The detention report filed in October 2004 indicated the ICWA did not apply. The
first suggestion of Indian heritage is a vague reference in a psychological
evaluation in May 2005 where the minor is referred to as being of Caucasian and
Native American descent. In documents filed with this court, appellant has also
belatedly claimed Indian heritage.
[6][7][8]
The ICWA protects the interests of Indian children and promotes the stability
and security of Indian tribes by establishing minimum standards for, and
permitting tribal participation in, dependency actions. (25 U.S.C. ?? 1901,
1902, 1903(1), 1911(c), 1912.) The substantive provisions of the ICWA apply to
the minor's placement in adoption and foster care and to other hearings, such as
termination of parental rights, which affect the minor's status. It does not
apply to related issues affecting the minor such as paternity, child support or,
as in this case, a ruling on a petition for modification which affects only the
information available to the department in making its decisions. (See 25 U.S.C.
?? 1912(e) & (f), 1915; Cal. Rules of Court, rules 5.480, 5.484, 5.485; see,
e.g., State
ex rel. Department of Human Services v. Jojola
(1983) 99 N.M. 500, 502 [660 P.2d 590, 592].)
[9]
*1267
The ICWA is not implicated in the orders appealed from and, unlike noncompliance
with orders placing a child in foster care or terminating parental rights,
failure to comply with the ICWA notice provisions has no impact upon the court's
orders.
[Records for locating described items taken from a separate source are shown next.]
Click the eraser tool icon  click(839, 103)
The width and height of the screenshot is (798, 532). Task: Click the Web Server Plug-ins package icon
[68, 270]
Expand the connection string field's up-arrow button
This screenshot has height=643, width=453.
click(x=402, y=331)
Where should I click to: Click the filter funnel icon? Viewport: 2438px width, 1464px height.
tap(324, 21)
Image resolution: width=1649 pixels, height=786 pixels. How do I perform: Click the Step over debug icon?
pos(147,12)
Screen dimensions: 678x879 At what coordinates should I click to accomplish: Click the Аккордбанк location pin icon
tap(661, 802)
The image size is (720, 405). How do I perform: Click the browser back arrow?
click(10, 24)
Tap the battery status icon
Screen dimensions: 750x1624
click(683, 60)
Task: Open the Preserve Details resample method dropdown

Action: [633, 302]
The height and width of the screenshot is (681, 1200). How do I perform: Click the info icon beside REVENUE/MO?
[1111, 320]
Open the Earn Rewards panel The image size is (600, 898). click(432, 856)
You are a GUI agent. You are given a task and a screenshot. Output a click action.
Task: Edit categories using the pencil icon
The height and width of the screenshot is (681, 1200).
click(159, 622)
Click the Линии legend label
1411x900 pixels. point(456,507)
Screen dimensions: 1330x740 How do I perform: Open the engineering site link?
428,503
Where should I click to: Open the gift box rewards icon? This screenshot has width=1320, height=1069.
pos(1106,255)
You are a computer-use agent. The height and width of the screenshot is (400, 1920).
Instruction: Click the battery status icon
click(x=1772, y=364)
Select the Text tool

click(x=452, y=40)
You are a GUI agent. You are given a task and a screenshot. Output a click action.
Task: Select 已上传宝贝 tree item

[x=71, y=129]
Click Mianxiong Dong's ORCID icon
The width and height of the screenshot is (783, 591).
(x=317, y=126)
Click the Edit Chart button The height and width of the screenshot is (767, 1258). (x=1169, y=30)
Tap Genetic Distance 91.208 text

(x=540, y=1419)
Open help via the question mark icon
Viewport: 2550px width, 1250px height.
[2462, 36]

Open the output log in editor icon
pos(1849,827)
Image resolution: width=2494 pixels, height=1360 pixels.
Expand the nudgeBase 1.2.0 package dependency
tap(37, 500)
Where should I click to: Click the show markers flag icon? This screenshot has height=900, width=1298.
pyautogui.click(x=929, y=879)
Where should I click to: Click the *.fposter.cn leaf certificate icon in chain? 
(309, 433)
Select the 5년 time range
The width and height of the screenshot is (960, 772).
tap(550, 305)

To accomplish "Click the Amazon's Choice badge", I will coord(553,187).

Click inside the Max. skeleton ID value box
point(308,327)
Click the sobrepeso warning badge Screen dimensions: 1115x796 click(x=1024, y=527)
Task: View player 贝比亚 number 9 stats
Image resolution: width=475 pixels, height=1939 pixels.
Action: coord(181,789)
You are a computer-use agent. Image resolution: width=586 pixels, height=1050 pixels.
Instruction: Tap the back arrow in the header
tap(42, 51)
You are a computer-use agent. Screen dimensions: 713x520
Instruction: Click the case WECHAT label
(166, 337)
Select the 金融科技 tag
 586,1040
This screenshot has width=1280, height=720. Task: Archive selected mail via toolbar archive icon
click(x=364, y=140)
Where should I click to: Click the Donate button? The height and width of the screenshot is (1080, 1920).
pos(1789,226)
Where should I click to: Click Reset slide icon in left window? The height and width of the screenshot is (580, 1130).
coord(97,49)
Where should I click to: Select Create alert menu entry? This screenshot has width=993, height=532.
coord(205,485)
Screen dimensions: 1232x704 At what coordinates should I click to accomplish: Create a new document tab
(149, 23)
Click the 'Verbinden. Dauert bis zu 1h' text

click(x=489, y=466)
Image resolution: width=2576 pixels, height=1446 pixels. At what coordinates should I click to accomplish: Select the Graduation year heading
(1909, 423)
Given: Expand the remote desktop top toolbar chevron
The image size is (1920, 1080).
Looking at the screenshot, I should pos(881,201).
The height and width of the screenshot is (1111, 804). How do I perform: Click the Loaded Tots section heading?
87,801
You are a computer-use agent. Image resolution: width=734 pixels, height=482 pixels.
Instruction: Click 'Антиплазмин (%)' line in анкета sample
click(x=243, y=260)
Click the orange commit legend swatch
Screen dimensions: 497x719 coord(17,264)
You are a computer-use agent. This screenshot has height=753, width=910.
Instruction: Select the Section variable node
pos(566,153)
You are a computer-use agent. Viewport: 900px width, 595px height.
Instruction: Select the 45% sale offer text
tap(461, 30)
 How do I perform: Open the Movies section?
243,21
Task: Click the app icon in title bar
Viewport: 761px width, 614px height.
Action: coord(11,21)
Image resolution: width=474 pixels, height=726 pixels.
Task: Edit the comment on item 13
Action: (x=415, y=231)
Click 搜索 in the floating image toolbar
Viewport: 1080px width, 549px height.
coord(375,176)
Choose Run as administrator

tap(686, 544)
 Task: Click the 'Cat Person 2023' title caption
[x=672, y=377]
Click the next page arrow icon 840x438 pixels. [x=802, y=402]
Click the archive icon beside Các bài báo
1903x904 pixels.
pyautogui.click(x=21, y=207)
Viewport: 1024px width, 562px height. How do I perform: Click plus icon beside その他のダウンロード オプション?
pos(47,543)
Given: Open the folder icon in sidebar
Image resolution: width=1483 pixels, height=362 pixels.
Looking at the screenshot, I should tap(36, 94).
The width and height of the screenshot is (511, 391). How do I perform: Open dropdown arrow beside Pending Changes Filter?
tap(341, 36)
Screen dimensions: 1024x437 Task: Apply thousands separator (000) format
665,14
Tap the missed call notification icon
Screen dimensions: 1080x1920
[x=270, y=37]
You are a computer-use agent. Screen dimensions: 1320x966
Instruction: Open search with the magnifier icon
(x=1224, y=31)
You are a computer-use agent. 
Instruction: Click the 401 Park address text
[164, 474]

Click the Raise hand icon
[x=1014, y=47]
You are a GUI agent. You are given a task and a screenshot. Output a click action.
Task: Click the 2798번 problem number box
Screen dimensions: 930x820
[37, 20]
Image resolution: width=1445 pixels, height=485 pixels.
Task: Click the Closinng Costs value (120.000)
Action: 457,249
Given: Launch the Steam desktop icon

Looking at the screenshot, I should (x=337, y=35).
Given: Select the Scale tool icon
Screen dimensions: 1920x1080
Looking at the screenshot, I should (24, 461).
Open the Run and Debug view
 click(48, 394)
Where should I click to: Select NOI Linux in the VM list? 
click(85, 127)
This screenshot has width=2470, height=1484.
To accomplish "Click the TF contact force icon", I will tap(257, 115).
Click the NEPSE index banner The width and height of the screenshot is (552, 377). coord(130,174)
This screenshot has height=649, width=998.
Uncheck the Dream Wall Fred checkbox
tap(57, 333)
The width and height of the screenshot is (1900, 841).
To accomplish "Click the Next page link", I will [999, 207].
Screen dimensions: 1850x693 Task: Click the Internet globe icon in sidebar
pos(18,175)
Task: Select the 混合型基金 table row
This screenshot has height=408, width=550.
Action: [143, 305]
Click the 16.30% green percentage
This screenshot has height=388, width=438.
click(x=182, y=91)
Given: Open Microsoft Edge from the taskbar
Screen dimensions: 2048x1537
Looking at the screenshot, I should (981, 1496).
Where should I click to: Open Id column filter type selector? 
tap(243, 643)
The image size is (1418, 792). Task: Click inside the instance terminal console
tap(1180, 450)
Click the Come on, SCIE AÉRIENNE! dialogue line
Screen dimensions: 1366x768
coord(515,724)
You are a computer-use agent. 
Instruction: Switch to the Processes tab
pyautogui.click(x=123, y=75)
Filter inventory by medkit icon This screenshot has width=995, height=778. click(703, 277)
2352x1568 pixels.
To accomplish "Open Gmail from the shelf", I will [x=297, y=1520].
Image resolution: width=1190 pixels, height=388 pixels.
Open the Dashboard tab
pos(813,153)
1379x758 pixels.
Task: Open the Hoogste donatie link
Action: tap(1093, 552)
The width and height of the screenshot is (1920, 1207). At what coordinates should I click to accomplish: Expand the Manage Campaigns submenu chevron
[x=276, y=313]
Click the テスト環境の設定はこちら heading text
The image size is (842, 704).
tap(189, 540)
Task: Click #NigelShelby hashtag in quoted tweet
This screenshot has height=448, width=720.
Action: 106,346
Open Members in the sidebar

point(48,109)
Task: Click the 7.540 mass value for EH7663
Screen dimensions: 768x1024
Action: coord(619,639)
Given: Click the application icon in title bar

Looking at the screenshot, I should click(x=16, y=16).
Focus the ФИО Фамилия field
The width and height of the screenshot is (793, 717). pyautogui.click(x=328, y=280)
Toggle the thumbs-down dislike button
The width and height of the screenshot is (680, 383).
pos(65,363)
Accordingly, any failure to comply with the ICWA is not cognizable in
this appeal and this court can provide no appellate remedy for error, if
any.
[10]
Respondent has filed two motions asking this court to take additional evidence
and/ or judicial notice of documents filed in the juvenile court subsequent
to the order from which the appeal was taken in order to establish that ICWA
notice has occurred and responses have been received **85
from the tribes. Appellant has opposed the requests. Because we do not reach the
ICWA notice issue and because resolution of the evidentiary question of adequacy
of the notices sent is properly a function of the juvenile court, we shall deny
the motions.
DISPOSITION
Respondent's
motions for judicial notice or taking of additional evidence are denied. The
appeal is dismissed.
We
concur: SCOTLAND, P.J., and BLEASE, J.